● **Passage provided**
In the example described below, the movable body 10 is a passenger vehicle. The movable body 10 may be any of the above examples instead of a passenger vehicle. The imaging direction of the camera 11 may be toward the front of the movable body 10. The camera 11 is attached to the movable body 10. The camera 11 captures an image of at least eyes 5 of a driver 13 of the movable body 10. The imaging direction is along the optical axis of the camera 11 and toward the subject. In other words, the imaging direction is along the optical axis of the camera 11 and opposite to incident light. The direction of movement of the movable body 10 may be toward either the front or the rear. In a passenger car, for example, the determination as to whether the direction is toward either the front or the rear may be determined based on, for example, the position of the steering wheel or the driver seat. The imaging direction of the camera 11 being toward the front of the movable body 10 refers to the imaging direction at least with a component in the same direction as toward the front of the movable body 10.

The windshield 15 may be located ahead in the imaging direction of the camera 11. The windshield 15 may reflect the face of the driver 13. The face of the driver 13 can fall within a predetermined range during driving. In this case, the camera 11 captures an image of an estimated area expected to include the driver's face through the windshield 15. The camera 11 captures an image of at least the face of the driver in the estimated area through the windshield 15. The camera 11 captures an image of at least the eyes 5 of the driver 13 of the movable body 10 through the windshield 15.

The camera 11 may be attached at any position inside or outside the movable body 10. For example, the camera 11 may be inside a dashboard in the movable body 10.

The camera 11 may be a visible light camera or an infrared camera. The camera 11 may function both as a visible light camera and an infrared camera. The camera 11 may include, for example, a CCD (charge-coupled device) image sensor or a CMOS (complementary metal-oxide semiconductor) image sensor.

The camera apparatus 50 may include, for example, a sensor. The sensor may be, for example, an ultrasonic sensor or an optical sensor. The camera 11 may detect the position of the head of the driver 13 with a sensor, and may detect the position of the eyes 5 of the driver 13 based on the position of the driver's head. The camera 11 may use two or more sensors to detect the positions of eyes 5 of the driver 13 as coordinates in 3D space.

● **The tasks**
• a. Reproduce the camera passage word for word, starting with "The camera 11 may be a visible" and going on through "in 3D space.".
• b. Rewrite as a short bulleted list the paragraph of the camera passage that begins "The windshield 15 may be located ahead", keeping its main facts.
• c. List every kind of sensor that the camera passage names.
The material after this stands apart from the camera passage.

● **Data section**
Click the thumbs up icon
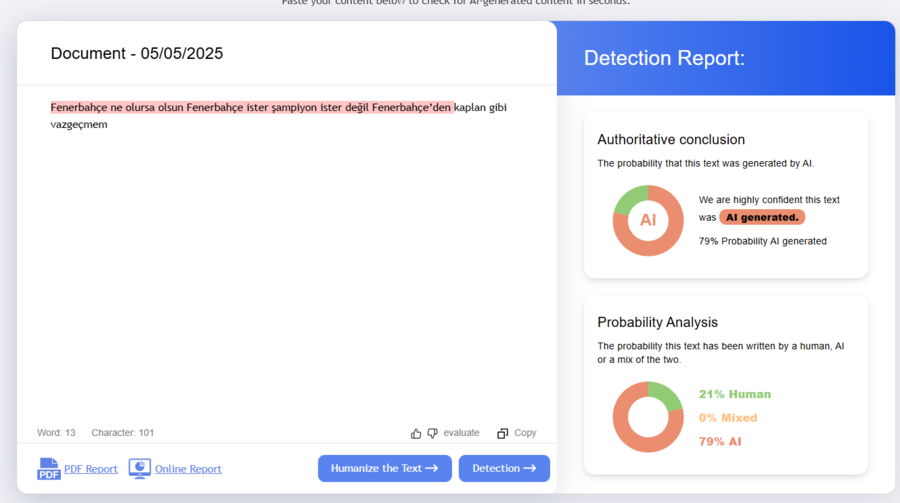The width and height of the screenshot is (900, 503). pyautogui.click(x=416, y=433)
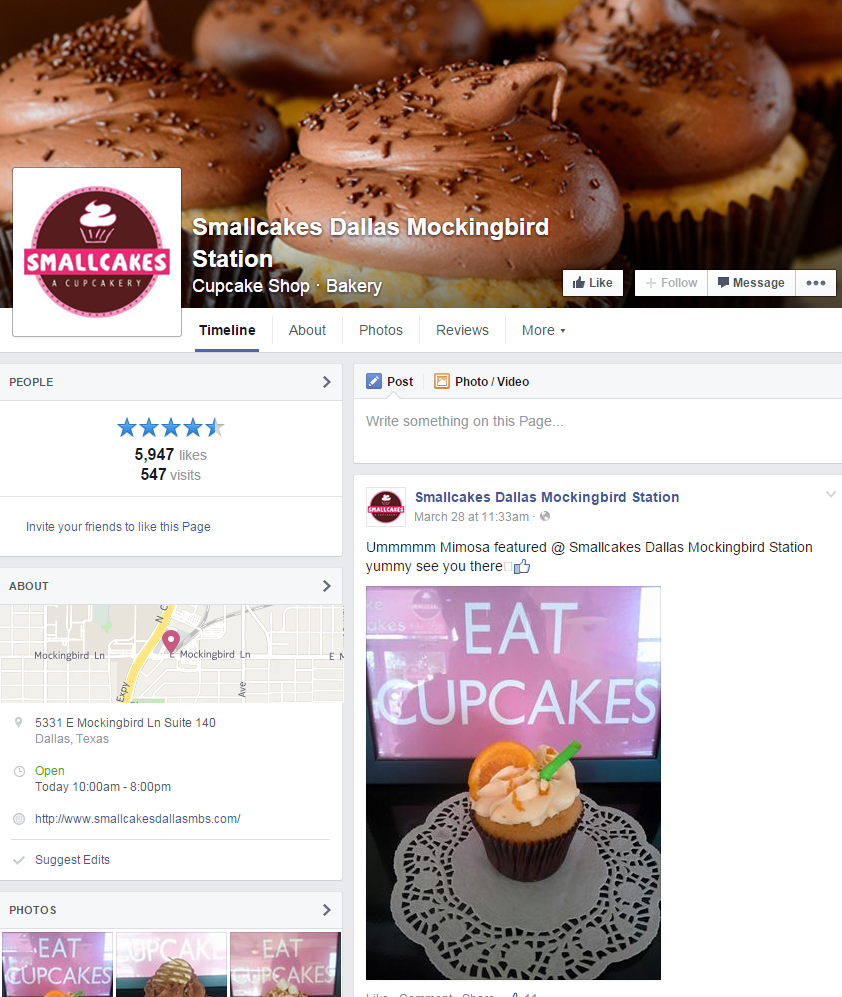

● **Answer list**
• a.
The camera 11 may be a visible light camera or an infrared camera. The camera 11 may function both as a visible light camera and an infrared camera. The camera 11 may include, for example, a CCD (charge-coupled device) image sensor or a CMOS (complementary metal-oxide semiconductor) image sensor.

The camera apparatus 50 may include, for example, a sensor. The sensor may be, for example, an ultrasonic sensor or an optical sensor. The camera 11 may detect the position of the head of the driver 13 with a sensor, and may detect the position of the eyes 5 of the driver 13 based on the position of the driver's head. The camera 11 may use two or more sensors to detect the positions of eyes 5 of the driver 13 as coordinates in 3D space.

• b.
- The windshield 15 may sit ahead of the camera 11 in its imaging direction and may reflect the face of the driver 13.
- While driving, the driver's face can stay within a predetermined range.
- Through the windshield 15, the camera 11 captures an estimated area expected to include the driver's face.
- That image includes at least the driver's face and at least the eyes 5 of the driver 13.

• c.
- CCD (charge-coupled device) image sensor
- CMOS (complementary metal-oxide semiconductor) image sensor
- Ultrasonic sensor
- Optical sensor